• _Kutipan Teks_
------------------------------------

CekFakta #36 Skor Kebebasan Internet Indonesia Turun

Reporter

Angelina Anjar

Senin, 30 Desember 2019 11:53 WIB

Aliansi SAFEnet saat menggelar aksi solidaritas di depan Kementerian Informatika dan Komunikasi di Jl Tanah Merdeka, Jakarta, Jumat, 23 Agustus 2019. Menurut petisi ini, tindakan pemblokiran yang dilakukan Kominfo malah membuat masyarakat di luar Papua tidak bisa mencari kebenaran peristiwa yang terjad TEMPO/Hilman Fathurrahman W
  • Sebuah organisasi independen internasional merilis laporan yang menyatakan bahwa kebebasan berinternet di Indonesia turun. Laporan itu menyebutkan salah satu penyebab mundurnya kebebasan berinternet di Indonesia adalah maraknya pendengung atau buzzer yang dipekerjakan oleh dua kandidat dalam Pemilihan Presiden 2019.
  • Akhir Oktober 2019, induk perusahaan WhatsApp, Facebook, menggugat sebuah perusahaan Israel yang menciptakan perangkat lunak untuk membobol data di ponsel seseorang. Perangkat lunak mata-mata atau spyware itu biasanya digunakan oleh pemerintah suatu negara untuk mengawasi para pengkritiknya.

------------------------------------

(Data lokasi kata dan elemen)
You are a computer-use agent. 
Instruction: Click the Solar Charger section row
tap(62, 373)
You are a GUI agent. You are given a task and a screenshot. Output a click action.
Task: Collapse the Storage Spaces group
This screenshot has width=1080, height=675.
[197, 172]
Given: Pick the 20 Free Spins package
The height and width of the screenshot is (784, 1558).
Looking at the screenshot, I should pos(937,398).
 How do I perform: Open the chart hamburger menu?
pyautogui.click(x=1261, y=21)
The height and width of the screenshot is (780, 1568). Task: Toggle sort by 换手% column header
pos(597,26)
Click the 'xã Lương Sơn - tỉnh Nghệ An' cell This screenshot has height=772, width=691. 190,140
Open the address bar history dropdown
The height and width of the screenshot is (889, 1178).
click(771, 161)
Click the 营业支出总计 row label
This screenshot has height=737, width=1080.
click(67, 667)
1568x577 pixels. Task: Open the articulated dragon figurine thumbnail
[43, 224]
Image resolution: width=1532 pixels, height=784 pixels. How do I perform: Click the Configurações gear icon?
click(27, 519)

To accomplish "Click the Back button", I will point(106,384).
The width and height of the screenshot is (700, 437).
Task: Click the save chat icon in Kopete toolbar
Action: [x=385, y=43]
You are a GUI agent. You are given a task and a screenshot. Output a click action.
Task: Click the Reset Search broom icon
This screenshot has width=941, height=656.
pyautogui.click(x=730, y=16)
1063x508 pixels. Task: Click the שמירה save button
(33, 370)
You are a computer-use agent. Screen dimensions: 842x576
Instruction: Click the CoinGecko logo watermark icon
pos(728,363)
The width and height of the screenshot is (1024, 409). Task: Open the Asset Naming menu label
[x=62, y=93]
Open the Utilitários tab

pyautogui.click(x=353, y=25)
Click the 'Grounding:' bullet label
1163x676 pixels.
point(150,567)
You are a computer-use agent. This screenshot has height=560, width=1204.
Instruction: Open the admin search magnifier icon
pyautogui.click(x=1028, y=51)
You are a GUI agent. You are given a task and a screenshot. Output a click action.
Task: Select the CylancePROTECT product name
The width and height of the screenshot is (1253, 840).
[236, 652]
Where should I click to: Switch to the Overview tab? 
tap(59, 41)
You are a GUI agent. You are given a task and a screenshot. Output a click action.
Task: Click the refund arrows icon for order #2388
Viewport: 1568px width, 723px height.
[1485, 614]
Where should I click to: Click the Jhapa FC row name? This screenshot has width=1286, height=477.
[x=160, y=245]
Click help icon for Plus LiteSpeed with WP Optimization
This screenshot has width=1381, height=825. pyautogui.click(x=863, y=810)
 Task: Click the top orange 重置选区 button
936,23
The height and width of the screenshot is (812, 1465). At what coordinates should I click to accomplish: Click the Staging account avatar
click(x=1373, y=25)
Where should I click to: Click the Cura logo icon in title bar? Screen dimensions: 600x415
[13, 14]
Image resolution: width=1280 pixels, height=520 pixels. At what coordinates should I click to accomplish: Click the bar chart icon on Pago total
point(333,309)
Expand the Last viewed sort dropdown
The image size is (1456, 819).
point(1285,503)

------------------------------------

• _Tugas Latihan_
A - Sebutkan semua nama tempat (negara, wilayah, kota, atau jalan) yang muncul dalam teks tentang kebebasan internet.
B - Tuliskan kembali tanpa perubahan bagian teks tentang kebebasan internet dari "Senin, 30 Desember" sampai "Pemilihan Presiden 2019.".
Jawablah hanya berdasarkan teks tentang kebebasan internet.

• _Kunci Jawaban_
A - Indonesia, Jakarta, Jl Tanah Merdeka, Papua, Israel

B -
Senin, 30 Desember 2019 11:53 WIB

Aliansi SAFEnet saat menggelar aksi solidaritas di depan Kementerian Informatika dan Komunikasi di Jl Tanah Merdeka, Jakarta, Jumat, 23 Agustus 2019. Menurut petisi ini, tindakan pemblokiran yang dilakukan Kominfo malah membuat masyarakat di luar Papua tidak bisa mencari kebenaran peristiwa yang terjad TEMPO/Hilman Fathurrahman W
  • Sebuah organisasi independen internasional merilis laporan yang menyatakan bahwa kebebasan berinternet di Indonesia turun. Laporan itu menyebutkan salah satu penyebab mundurnya kebebasan berinternet di Indonesia adalah maraknya pendengung atau buzzer yang dipekerjakan oleh dua kandidat dalam Pemilihan Presiden 2019.